Try it:
Take the line that holds "You are a GUI" and every line after it to the end of the entries, and repeat them exactly without the pictures.

━━ Provided records

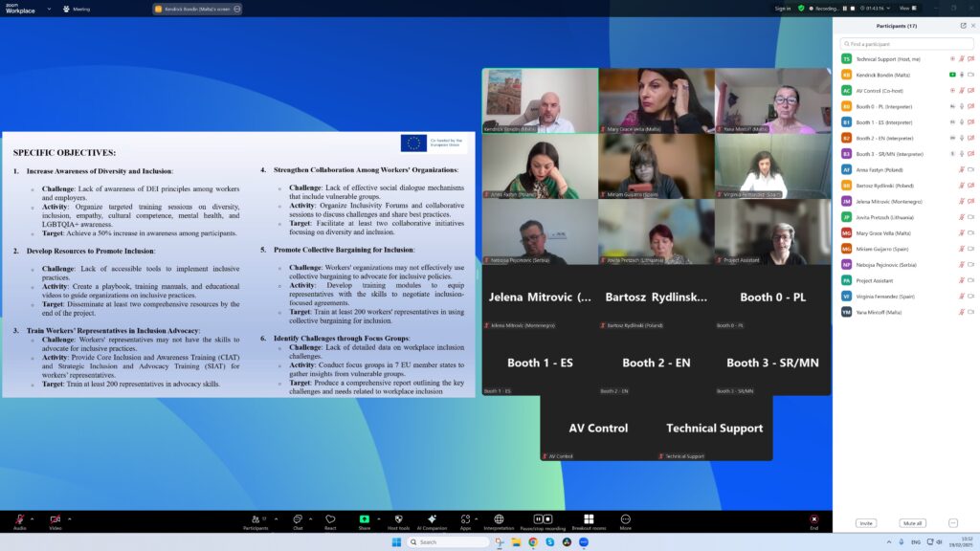Expand the arrow next to Video
The height and width of the screenshot is (551, 980).
pos(69,518)
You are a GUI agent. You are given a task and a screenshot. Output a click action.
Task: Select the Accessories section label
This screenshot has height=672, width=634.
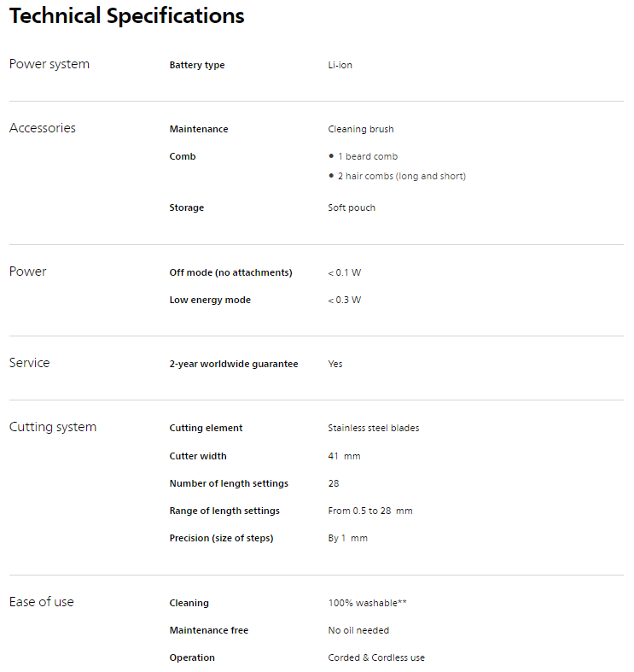coord(42,128)
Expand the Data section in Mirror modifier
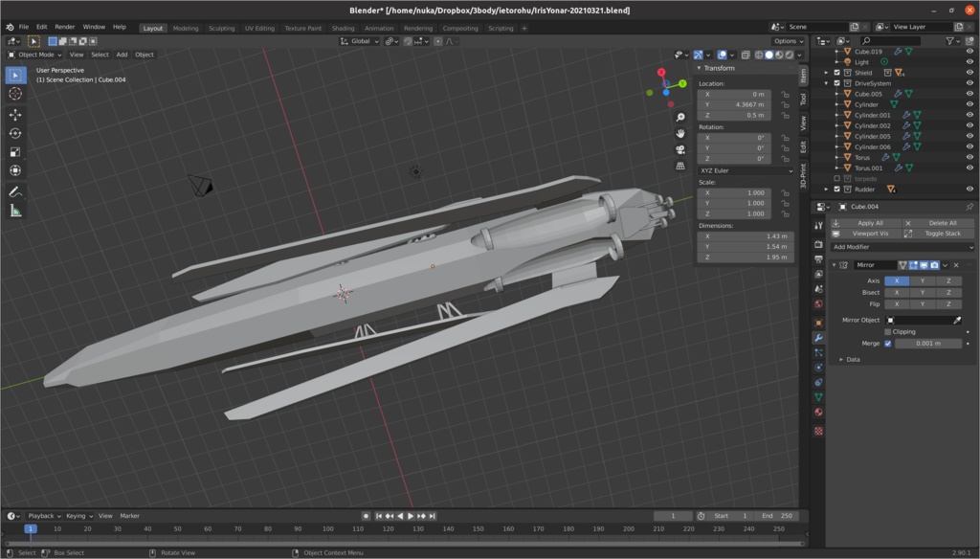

━━━━

Response:
You are a GUI agent. You are given a task and a screenshot. Output a click action.
Task: Select the Accessories section label
This screenshot has height=672, width=634.
coord(42,128)
Expand the Data section in Mirror modifier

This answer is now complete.